Half an our passed with little to report apart from the ticket check and the occasional visit to the toilet cubicle by a passenger who was lucky enough to have boarded before Sheffield and therefore be in obsession of seat. Then suddenly the relative peace was shattered by the unmistakable laughter of drunk blokes. I could not see them at first but was nevertheless pretty sure a couple of minutes before they hoved into view that there were some drunk blokes about to grace us with their rowdy presence. Although I do not drink any more, I have done my fair share in my youth and the happy exuberance that I could hear made me chuckle inside. They staggered through the sliding door at the end of the corridor and stumbled towards the toilet, deftly managing not to tread on anyone's toes, a feat which defied the apparent lack of coordination in the rest of their bodies. They appeared to be in their forties. Each was wearing jeans and a Celtic football shirt. The shorter of the two was balding and had shaved his hair close in a gesture of acceptance. His taller pal had dark hair brushed back in a style that might have looked a bit like Elvis, had he had used a bit more gel and refrained from running his fingers through it.
"All right folks?" said the shaven short arse. "This is George. He's 40 today and life has well and truly begun, hey Georgie?" This raised a few nervous smiles from my fellow passengers.

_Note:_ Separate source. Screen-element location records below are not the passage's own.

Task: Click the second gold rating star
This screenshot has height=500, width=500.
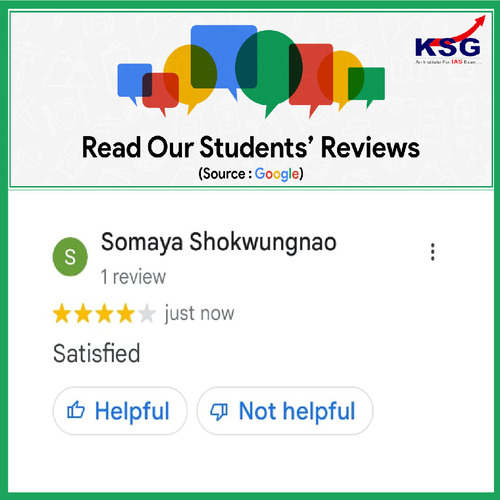Action: (83, 314)
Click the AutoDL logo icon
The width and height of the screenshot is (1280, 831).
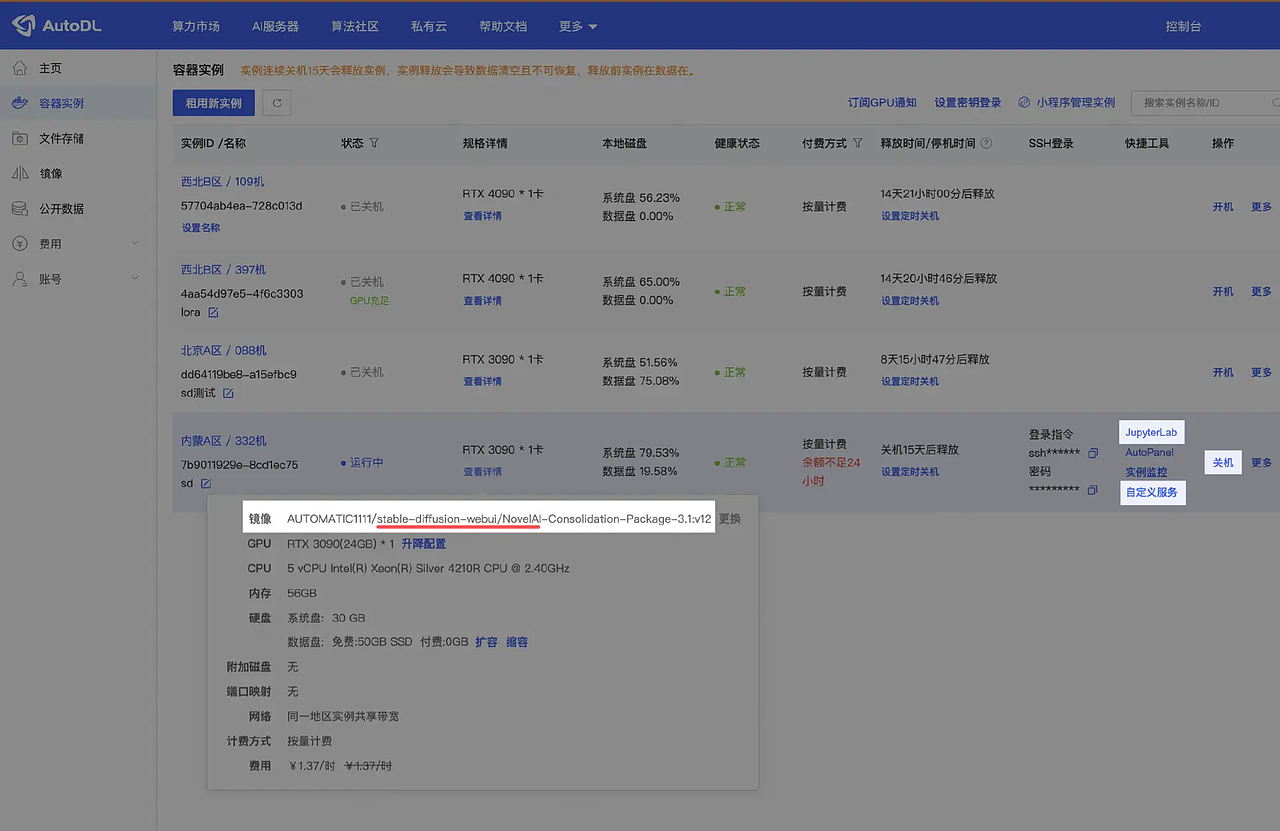pyautogui.click(x=26, y=25)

"That's right, Dave," answered George with a relaxed slur. "And when we get to Leeds, it's going to begin some more!" said George, clearly thinking he had told a quite superb joke and seemingly oblivious to the fact that something can't begin more than once.
"Are you going in first or am I?" said Dave.
"We could go together," suggested George.
"Hey, steady on, pal! Jim warned me to watch out for you when you've had a few. You wait here and I'll be out in a tick. You can keep the crowd amused."
Dave went into the toilet and the big sliding door slowly shut. George leaned back against the wall and began to fish in his jeans pocket. He pulled out first a lighter and then a packet of Marlborough, which he began to open.
"Here we go again," I thought. Before George had the time to light his cigarette, I once again took the responsibility nobody else seemed to want.
"Hey, George," I said. "You'll have to wait 'til we get to Wakefield if you want that mate. The train normally stops there for five minutes and you can go out onto the platform. It's only another 15 minutes or so. Not in here please mate. It's no smoking." Once again I gestured with my eyes towards the sign which was on the wall behind him.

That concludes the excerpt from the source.